**Passage shown**

----------

There was a czar who had saying: 'how can you lift people if you do not reach
them?' Washington said that He made the horizon for all my people, saying every
nation is supposed to be free, that it should have economic freedom, spiritual
freedom, cultural freedom, only then can a nation grow. I'll tell you what
happened to my mother-in-law when the GPU was searching for gold. She had long
hair when they called to investigate whether or not she had any gold. She said
she had none, but they terrorized her by trying her hair to the ceiling and
lifting her to the ceiling by her hair. They looked for that gold in her rectum
and vagina. This is what happened to my own mother-in-law. As I see it, I do
remember everything. When my father was a hostage I had to walk 19 miles to the
jail, when I was 6 years old. The communist Marxist international conspiracy
when it involves especially anti-Christian people, I see from day one in my
memory that it was planned. Our responsibility is to expose those people. My
husband was arrested, politically, in 1937. he was not a politician. He was just
a lover of young ladies. What happened was, when American bankers loaned a lot
of money they needed a lot of laborers in Siberia to dig the gold and give
Manhattan banks interest. My husband's four investigators terrified him there
for a year and eight days. They took them to the NKVD at eleven o'clock and
would send them back to the arrest area at four o'clock. His four investigators
were Jewish communists like Trotsky, Kaganovich, Yagoda. I can give you lists
and lists, if you want. We Ukrainians have our Khvyl'ovyi who was a communist in
CHEKA and we do not hide him. We expose him. The Jewish people, the Jewish
nation should also separate themselves from the communists. Marxism is a
humanity-killing philosophy. We have to crush every communist, materialist view
and put them out in the open to let people see them. We had Skrypnyk, we had
Khvyl'ovyi – he was CHEKA, he killed people, but we're not afraid to let people
know about him. The tragedy we went through, what those commissars did to my
people! Those commissars make Hitler look almost angelic by comparison! Germany
is next door. They did see salvation created in 1921, 1924. in 1933 it was a
disaster and those people next door did see it. For every poison there is an
anti-poison, and they created Hitler. Today, for me to see a communist party is
power anyplace is just the same as seeing Hitler's party in our Congress. It's
the same thing.

----------

(Source data)
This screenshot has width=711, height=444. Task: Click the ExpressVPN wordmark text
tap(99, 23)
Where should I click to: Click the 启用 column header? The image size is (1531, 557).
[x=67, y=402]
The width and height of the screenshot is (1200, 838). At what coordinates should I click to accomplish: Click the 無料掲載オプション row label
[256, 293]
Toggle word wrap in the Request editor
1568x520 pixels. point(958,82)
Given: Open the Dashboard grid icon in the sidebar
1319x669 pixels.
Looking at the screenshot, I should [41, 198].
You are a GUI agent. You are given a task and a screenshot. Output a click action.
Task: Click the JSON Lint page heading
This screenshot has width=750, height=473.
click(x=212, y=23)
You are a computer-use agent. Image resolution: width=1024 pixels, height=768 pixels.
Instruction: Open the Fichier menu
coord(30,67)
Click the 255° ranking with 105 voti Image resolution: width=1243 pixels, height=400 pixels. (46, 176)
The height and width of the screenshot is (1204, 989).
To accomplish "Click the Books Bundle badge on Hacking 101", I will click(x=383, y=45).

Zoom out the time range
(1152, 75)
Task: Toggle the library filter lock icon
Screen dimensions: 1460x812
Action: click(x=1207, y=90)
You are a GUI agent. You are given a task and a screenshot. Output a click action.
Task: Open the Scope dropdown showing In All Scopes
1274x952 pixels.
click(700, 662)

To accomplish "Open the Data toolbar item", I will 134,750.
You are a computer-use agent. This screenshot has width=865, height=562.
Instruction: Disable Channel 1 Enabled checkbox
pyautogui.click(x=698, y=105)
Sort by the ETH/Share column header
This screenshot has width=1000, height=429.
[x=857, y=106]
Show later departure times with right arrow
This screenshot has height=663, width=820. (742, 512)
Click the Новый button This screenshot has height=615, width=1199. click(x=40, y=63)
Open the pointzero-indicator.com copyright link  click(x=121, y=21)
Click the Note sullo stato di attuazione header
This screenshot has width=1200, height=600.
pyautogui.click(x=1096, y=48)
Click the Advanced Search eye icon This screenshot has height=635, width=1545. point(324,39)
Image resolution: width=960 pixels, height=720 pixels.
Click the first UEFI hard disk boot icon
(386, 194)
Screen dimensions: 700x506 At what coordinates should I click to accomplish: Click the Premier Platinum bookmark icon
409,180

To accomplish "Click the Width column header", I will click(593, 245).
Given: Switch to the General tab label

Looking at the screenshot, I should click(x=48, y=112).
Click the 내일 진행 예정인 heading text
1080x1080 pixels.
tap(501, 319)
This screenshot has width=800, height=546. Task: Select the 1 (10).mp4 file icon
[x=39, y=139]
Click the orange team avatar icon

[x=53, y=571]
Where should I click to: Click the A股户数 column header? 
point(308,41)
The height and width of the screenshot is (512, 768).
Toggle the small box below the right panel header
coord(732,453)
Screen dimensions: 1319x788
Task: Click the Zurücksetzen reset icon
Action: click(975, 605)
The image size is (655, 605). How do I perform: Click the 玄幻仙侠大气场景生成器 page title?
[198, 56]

----------

**Directions**
Write what comes next in the account of Soviet persecution, picking up after its final sentence.

**Response to the exercise**
Question: You mentioned Skrypnyk. What did people
think about Skrypnyk?
Answer: I do believe that Skrypnyk believed in
Marxist philosophy. He did not see that there was a conspiracy. Afterwards he
was convinced that he was wrong. This is my feeling. Many, many people don't
feel this way. After he realized that he was on the wrong path and that he had
been watching him and that he would be arrested. Later, in 1936-1937, when
somebody knocked on their door, people were jumping down from many floors to
kill themselves so that the NKVD would not get to them. I know because I went to
my husband's jail every ten days to take him socks or soap and to make sure that
he was not yet in Siberia. His uncle was arrested because he tried to teach in
Ukrainian in school and sentenced for twenty-five years ,and no one saw or
communicated with him. They didn't let us. If you look at the census in 1900,
you see that the rate of growth very high. We should have doubled our
population, but we did not. We went from 45 millions to 36 millions. Our tragedy
is not only our tragedy, it's a tragedy to the whole world.